Exercise
Quote the entries that follow exactly, leaving none out.

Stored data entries
>>

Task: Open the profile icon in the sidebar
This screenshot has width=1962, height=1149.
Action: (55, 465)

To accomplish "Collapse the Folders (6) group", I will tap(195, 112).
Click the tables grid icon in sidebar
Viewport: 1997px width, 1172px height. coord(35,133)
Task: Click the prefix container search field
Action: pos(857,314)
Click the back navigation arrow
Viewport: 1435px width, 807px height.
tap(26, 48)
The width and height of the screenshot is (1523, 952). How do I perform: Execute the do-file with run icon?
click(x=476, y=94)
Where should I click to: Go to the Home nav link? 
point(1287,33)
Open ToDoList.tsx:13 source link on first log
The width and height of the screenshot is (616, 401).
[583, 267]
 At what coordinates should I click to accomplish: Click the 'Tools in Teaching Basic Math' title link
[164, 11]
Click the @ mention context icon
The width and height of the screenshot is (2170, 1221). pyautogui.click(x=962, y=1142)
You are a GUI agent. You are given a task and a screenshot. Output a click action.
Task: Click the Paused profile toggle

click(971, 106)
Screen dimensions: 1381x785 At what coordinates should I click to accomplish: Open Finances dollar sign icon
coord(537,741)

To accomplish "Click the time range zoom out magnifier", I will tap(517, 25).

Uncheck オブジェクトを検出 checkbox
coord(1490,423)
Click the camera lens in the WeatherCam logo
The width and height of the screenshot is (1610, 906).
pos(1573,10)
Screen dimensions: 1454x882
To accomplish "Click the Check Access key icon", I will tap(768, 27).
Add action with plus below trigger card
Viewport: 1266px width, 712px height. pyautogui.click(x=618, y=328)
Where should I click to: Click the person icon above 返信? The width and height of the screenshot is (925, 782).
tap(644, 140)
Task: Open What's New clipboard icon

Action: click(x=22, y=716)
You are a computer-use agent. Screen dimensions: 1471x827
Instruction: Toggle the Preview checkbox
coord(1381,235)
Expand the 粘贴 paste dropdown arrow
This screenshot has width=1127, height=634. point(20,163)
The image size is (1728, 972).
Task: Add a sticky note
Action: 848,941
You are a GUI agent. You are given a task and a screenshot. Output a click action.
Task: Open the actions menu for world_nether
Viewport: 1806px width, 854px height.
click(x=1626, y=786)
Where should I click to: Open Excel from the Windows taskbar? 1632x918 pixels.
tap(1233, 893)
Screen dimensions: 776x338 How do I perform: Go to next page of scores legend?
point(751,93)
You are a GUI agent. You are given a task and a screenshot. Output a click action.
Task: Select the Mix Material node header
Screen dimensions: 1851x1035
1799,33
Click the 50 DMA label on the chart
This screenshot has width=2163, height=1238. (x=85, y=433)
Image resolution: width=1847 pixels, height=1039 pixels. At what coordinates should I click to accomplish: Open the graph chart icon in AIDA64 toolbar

<<

Your solution
Task: Open the profile icon in the sidebar
This screenshot has width=1962, height=1149.
Action: (55, 465)

To accomplish "Collapse the Folders (6) group", I will tap(195, 112).
Click the tables grid icon in sidebar
Viewport: 1997px width, 1172px height. coord(35,133)
Task: Click the prefix container search field
Action: pos(857,314)
Click the back navigation arrow
Viewport: 1435px width, 807px height.
tap(26, 48)
The width and height of the screenshot is (1523, 952). How do I perform: Execute the do-file with run icon?
click(x=476, y=94)
Where should I click to: Go to the Home nav link? 
point(1287,33)
Open ToDoList.tsx:13 source link on first log
The width and height of the screenshot is (616, 401).
[583, 267]
 At what coordinates should I click to accomplish: Click the 'Tools in Teaching Basic Math' title link
[164, 11]
Click the @ mention context icon
The width and height of the screenshot is (2170, 1221). pyautogui.click(x=962, y=1142)
You are a GUI agent. You are given a task and a screenshot. Output a click action.
Task: Click the Paused profile toggle

click(971, 106)
Screen dimensions: 1381x785 At what coordinates should I click to accomplish: Open Finances dollar sign icon
coord(537,741)

To accomplish "Click the time range zoom out magnifier", I will tap(517, 25).

Uncheck オブジェクトを検出 checkbox
coord(1490,423)
Click the camera lens in the WeatherCam logo
The width and height of the screenshot is (1610, 906).
pos(1573,10)
Screen dimensions: 1454x882
To accomplish "Click the Check Access key icon", I will tap(768, 27).
Add action with plus below trigger card
Viewport: 1266px width, 712px height. pyautogui.click(x=618, y=328)
Where should I click to: Click the person icon above 返信? The width and height of the screenshot is (925, 782).
tap(644, 140)
Task: Open What's New clipboard icon

Action: click(x=22, y=716)
You are a computer-use agent. Screen dimensions: 1471x827
Instruction: Toggle the Preview checkbox
coord(1381,235)
Expand the 粘贴 paste dropdown arrow
This screenshot has width=1127, height=634. point(20,163)
The image size is (1728, 972).
Task: Add a sticky note
Action: 848,941
You are a GUI agent. You are given a task and a screenshot. Output a click action.
Task: Open the actions menu for world_nether
Viewport: 1806px width, 854px height.
click(x=1626, y=786)
Where should I click to: Open Excel from the Windows taskbar? 1632x918 pixels.
tap(1233, 893)
Screen dimensions: 776x338 How do I perform: Go to next page of scores legend?
point(751,93)
You are a GUI agent. You are given a task and a screenshot. Output a click action.
Task: Select the Mix Material node header
Screen dimensions: 1851x1035
1799,33
Click the 50 DMA label on the chart
This screenshot has width=2163, height=1238. (x=85, y=433)
Image resolution: width=1847 pixels, height=1039 pixels. At what coordinates should I click to accomplish: Open the graph chart icon in AIDA64 toolbar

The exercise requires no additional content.